統一通貨の番人ECBに仕掛けられた時限爆弾

執筆者:戸川秀人2002年2月号

初代ECB総裁の退き際はユーロ誕生時の密約を白日の下に晒した。背後にある独仏の確執。二大国の軋みが統一通貨の将来に影を落とす。 場所はドイツとベルギーの国境に近いオランダのマーストリヒト。九二年に欧州連合(EU)各国代表がマーストリヒト条約に調印した「通貨ユーロ発祥の地」だ。二月七日、ここでユーロ圏十二カ国の金融政策を担う欧州中央銀行(ECB)のドイセンベルク総裁は二〇〇三年七月に辞任することを唐突に発表した。 中央銀行の総裁が約一年半も先の引退を発表するのは極めて異例。この先、総裁がレイムダック化し、金融市場やECB内部で求心力を失うのは火を見るより明らかだ。
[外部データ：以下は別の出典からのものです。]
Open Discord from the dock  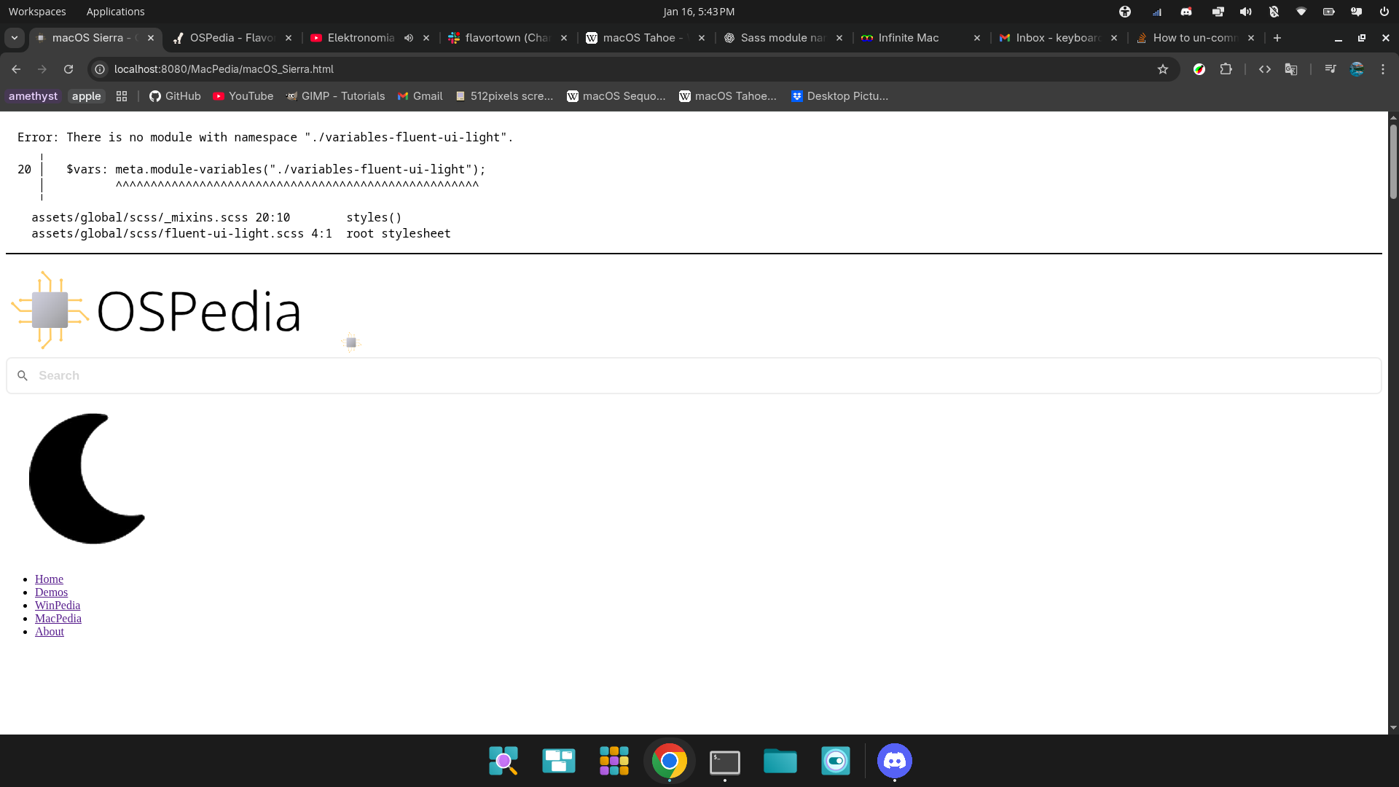coord(894,761)
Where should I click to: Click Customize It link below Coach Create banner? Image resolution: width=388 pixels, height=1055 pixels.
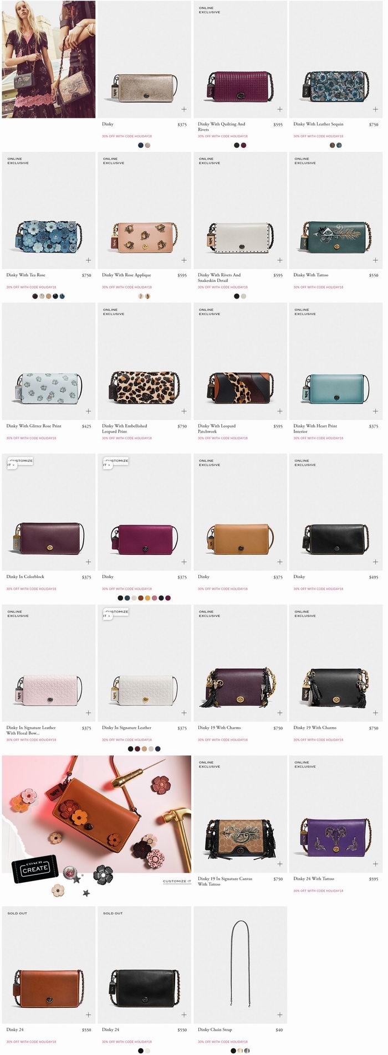(177, 881)
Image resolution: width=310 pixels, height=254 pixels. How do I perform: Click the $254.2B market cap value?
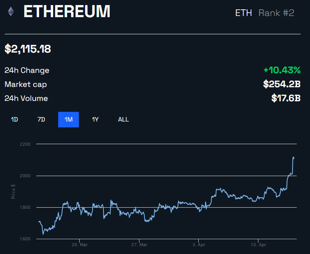coord(281,84)
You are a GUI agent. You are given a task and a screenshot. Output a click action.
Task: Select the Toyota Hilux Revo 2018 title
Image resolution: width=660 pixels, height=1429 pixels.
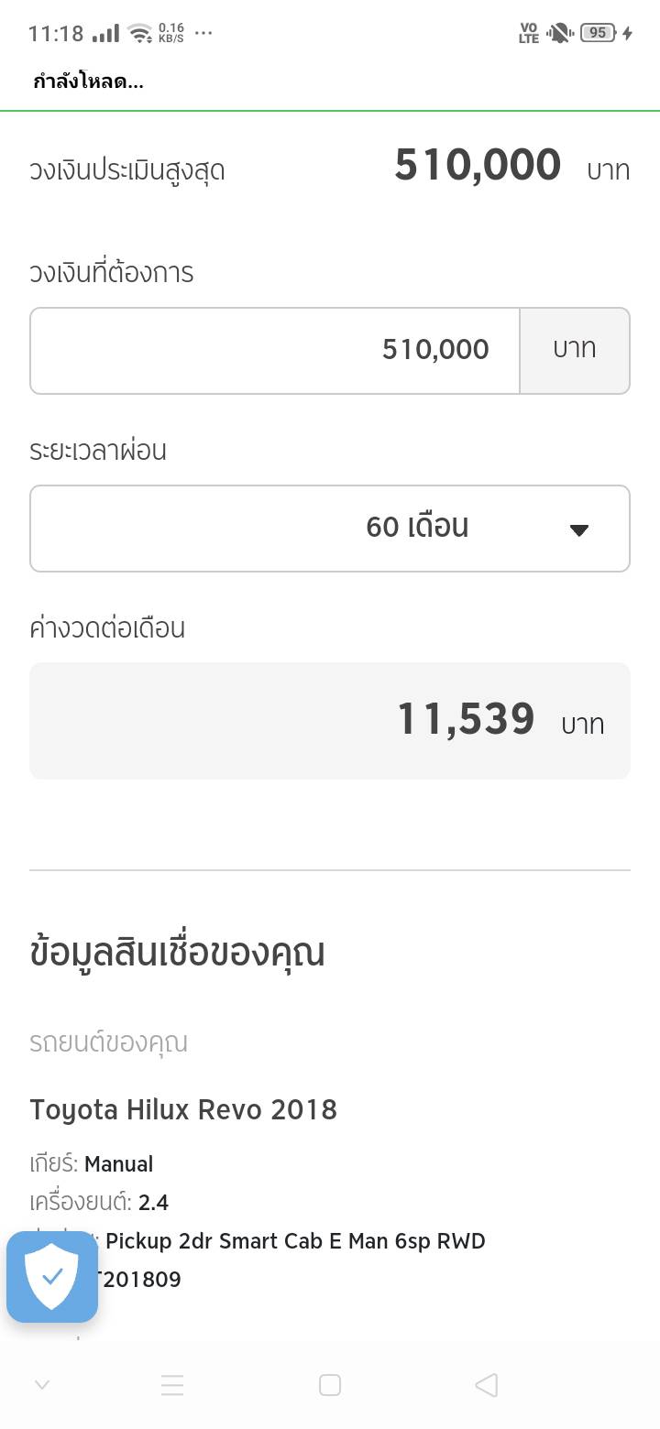coord(183,1109)
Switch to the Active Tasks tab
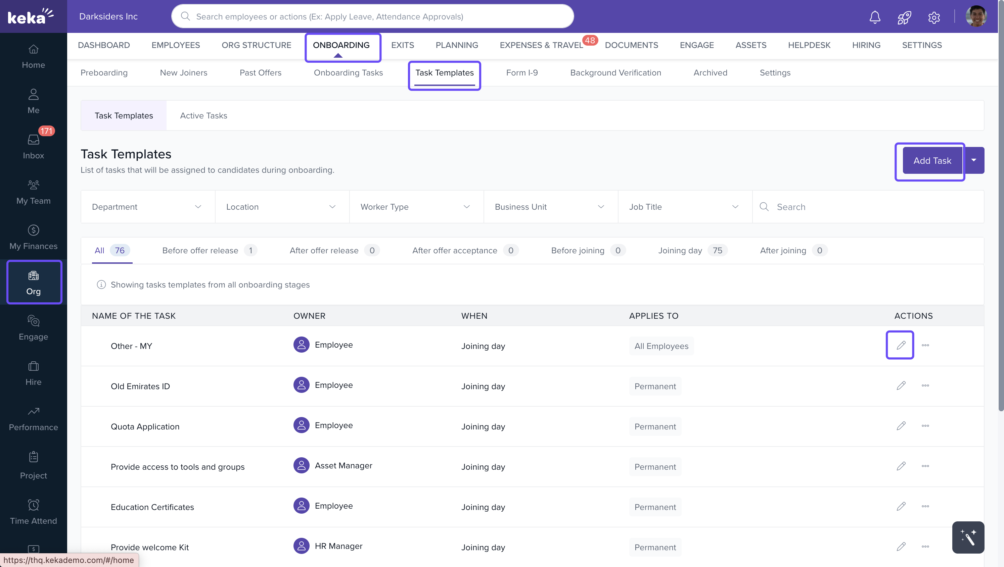This screenshot has width=1004, height=567. point(203,116)
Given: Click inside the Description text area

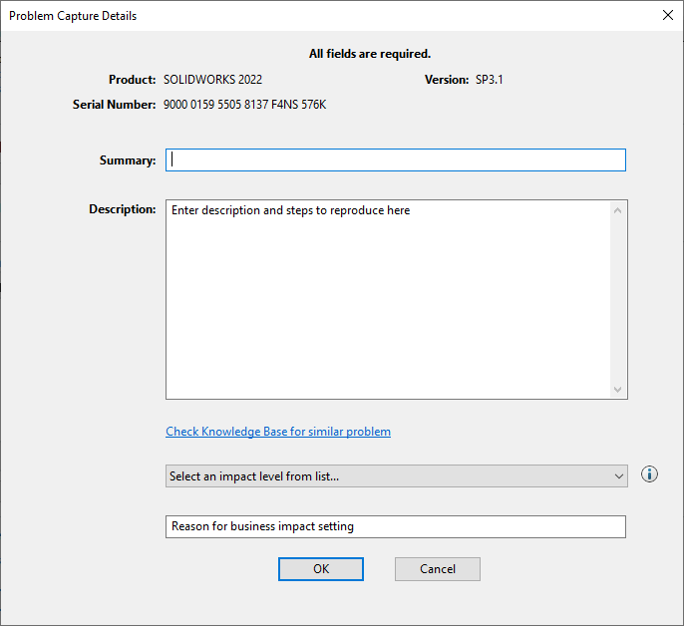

ただ欧州金融関係者の間では、発表のタイミングは別として、辞任そのものを意外視する雰囲気はない。ドイセンベルク総裁に対して、トリシェ仏中銀総裁という最有力の後継候補を擁するフランス政界を中心に、すでに執拗な辞任圧力がかけられていたからである。「妻にしか相談しなかった。全く個人的な理由による辞任だ」。総裁は記者会見でぎこちなく笑ってみせたものの、ECBウォッチャーの目には「個人的な理由」などでなく、「辞任発表に追い込まれた」というのが真相なのは明白。「勇退を決断されたドイセンベルク総裁を尊敬する。残りの期間、フランスは総裁を全面的に支援する」――。シラク仏大統領がパリで発表したこのコメントを耳にして、ECBのある幹部が苦虫を噛みつぶしたような表情を見せたことが、それを物語っていた。よくもまあ、白々しくも……といったところだろう。